• Exercise: For the data below, count the lines that have the string "computer" and state that number by itself.

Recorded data
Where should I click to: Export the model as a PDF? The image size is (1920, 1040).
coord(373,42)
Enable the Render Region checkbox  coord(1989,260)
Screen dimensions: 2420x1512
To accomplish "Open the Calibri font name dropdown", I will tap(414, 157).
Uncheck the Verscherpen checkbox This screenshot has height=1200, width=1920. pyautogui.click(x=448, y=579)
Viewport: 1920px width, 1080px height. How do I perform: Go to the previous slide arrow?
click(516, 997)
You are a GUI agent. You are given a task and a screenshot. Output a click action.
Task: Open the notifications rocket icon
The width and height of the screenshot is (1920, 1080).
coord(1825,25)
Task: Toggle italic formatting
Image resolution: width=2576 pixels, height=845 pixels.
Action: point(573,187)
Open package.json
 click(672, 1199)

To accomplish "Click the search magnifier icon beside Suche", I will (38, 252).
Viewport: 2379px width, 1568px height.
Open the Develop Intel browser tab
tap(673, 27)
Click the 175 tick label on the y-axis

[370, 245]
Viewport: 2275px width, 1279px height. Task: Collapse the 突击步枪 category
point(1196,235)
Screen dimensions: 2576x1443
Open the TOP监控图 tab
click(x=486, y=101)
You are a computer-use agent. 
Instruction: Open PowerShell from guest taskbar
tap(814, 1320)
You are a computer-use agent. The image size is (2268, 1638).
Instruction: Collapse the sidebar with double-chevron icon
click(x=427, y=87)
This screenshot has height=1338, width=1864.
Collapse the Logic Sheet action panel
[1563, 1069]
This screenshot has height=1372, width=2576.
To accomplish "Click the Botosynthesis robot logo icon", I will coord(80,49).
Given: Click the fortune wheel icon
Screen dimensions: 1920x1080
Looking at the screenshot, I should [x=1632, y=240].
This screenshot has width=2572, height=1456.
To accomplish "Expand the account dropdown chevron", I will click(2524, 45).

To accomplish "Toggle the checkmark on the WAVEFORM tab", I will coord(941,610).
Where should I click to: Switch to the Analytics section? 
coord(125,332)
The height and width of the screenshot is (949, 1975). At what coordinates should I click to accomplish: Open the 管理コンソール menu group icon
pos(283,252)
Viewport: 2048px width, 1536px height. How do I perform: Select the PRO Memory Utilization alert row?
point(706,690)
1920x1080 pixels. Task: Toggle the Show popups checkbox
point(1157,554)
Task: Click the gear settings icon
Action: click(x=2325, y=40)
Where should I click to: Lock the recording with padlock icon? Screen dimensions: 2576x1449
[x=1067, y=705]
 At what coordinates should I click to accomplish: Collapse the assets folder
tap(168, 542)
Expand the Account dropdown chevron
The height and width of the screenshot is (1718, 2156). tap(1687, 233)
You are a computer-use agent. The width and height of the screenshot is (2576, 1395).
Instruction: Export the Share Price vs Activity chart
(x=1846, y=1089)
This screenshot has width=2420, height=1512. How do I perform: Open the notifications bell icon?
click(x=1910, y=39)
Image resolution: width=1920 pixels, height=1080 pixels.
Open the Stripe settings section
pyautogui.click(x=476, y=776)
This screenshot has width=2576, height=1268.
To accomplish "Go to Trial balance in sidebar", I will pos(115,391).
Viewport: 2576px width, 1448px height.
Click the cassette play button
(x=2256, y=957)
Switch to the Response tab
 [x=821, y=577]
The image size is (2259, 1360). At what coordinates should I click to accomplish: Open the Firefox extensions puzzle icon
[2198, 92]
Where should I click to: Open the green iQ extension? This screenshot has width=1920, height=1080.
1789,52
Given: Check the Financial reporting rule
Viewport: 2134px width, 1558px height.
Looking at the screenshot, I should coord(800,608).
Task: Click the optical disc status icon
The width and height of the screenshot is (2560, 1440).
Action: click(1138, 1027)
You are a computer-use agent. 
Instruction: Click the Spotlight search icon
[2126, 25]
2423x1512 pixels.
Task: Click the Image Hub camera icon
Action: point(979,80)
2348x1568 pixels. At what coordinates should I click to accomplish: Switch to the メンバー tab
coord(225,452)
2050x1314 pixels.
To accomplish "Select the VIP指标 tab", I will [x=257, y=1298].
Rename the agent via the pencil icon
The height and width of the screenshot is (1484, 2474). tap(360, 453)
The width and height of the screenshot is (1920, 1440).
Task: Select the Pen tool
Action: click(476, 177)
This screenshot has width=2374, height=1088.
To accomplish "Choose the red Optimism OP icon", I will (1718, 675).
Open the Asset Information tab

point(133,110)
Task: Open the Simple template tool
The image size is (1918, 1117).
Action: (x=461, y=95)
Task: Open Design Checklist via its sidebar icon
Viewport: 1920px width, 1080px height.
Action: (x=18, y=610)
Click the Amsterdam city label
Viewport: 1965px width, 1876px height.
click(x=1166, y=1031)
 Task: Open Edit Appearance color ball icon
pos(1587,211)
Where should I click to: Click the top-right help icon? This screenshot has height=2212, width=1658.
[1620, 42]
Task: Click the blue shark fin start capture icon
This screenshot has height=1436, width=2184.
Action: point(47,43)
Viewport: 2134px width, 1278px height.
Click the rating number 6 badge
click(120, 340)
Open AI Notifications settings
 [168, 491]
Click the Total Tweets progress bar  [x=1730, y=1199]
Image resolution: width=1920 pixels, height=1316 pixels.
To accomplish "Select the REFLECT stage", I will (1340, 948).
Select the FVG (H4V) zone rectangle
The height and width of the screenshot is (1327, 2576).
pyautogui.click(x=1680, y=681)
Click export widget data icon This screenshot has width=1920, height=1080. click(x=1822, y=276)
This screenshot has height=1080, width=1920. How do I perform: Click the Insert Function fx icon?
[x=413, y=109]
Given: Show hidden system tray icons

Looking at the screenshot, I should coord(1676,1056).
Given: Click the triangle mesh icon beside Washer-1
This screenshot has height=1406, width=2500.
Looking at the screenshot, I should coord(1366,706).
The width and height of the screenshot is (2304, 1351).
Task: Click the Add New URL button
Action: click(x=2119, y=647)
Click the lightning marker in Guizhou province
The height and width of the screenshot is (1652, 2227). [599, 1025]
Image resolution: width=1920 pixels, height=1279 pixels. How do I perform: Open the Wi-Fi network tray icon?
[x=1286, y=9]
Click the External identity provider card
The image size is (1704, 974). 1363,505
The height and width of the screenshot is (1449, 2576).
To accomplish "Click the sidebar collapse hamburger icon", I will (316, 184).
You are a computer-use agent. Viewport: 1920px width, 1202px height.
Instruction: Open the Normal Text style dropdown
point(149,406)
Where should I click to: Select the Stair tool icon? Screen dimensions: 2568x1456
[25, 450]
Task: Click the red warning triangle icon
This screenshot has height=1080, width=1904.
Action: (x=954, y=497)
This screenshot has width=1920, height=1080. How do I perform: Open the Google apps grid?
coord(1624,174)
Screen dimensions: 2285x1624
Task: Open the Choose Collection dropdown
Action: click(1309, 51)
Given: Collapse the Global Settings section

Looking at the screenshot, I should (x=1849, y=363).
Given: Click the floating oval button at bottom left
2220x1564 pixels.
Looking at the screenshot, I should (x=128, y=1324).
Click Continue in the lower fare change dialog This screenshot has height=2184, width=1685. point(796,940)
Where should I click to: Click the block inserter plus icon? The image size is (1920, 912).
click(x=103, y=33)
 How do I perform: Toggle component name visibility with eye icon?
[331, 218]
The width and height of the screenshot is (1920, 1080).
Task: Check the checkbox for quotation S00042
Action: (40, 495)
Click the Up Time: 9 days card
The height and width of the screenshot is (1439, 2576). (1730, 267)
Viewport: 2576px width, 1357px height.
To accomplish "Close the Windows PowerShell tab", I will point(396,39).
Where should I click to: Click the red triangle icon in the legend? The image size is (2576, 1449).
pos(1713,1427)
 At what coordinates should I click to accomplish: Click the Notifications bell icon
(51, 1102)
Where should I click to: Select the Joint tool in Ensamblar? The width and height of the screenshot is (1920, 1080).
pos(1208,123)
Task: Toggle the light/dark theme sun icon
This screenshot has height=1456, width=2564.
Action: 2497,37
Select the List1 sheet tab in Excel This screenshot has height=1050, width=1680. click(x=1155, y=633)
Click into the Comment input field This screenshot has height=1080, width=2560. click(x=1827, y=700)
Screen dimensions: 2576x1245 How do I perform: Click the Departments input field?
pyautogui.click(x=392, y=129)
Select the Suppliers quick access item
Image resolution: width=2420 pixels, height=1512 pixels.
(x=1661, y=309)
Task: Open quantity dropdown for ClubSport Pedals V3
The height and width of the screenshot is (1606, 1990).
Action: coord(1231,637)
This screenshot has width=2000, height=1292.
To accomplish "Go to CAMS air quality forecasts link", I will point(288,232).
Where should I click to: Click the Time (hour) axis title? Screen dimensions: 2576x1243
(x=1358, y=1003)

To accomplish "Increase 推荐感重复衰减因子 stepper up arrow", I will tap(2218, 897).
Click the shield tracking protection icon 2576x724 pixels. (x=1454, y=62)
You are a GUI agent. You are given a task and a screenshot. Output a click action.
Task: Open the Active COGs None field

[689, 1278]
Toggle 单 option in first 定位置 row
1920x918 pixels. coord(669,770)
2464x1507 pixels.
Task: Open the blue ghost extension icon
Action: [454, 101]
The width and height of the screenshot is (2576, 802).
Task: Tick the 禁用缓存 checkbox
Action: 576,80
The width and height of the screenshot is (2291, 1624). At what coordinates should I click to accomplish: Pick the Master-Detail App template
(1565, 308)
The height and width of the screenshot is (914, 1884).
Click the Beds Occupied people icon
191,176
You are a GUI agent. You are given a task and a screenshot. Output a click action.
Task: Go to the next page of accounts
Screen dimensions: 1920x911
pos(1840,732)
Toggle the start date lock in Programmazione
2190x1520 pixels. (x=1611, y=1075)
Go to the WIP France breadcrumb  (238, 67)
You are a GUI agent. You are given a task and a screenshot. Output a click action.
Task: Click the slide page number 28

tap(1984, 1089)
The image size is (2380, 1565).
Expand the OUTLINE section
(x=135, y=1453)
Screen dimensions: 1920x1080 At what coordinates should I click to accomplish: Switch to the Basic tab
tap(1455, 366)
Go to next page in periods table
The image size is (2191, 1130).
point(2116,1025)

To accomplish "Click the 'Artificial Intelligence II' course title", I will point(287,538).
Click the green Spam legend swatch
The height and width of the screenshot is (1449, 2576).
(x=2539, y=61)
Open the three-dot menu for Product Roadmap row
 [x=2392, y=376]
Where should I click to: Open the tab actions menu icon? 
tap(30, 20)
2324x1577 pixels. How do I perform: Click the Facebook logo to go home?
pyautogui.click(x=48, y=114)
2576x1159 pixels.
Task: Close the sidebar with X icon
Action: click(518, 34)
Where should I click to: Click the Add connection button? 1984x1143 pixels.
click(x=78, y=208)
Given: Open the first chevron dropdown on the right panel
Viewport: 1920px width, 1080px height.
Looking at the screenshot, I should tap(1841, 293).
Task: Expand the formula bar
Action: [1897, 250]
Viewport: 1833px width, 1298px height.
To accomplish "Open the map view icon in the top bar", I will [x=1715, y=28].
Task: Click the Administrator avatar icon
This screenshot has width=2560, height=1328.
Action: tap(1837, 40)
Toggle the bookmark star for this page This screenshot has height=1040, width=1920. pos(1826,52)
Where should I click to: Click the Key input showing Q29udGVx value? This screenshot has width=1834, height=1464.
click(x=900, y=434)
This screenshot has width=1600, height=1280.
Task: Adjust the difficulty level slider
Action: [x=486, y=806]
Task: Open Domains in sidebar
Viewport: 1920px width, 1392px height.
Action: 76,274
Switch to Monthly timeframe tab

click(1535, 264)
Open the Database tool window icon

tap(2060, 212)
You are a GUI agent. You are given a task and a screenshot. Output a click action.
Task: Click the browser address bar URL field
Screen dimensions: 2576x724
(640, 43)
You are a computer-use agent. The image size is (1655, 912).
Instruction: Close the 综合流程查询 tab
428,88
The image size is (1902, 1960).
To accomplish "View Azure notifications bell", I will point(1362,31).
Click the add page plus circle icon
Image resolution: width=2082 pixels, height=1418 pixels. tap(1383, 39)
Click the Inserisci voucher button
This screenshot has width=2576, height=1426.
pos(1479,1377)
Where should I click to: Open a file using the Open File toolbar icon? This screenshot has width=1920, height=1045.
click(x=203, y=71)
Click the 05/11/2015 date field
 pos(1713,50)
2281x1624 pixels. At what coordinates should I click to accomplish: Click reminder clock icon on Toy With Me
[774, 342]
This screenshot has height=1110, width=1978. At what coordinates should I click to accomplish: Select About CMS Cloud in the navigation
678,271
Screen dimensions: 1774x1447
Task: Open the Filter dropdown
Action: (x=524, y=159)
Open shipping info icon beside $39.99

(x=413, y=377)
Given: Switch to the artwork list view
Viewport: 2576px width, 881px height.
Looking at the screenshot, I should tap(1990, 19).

• Problem solution: 6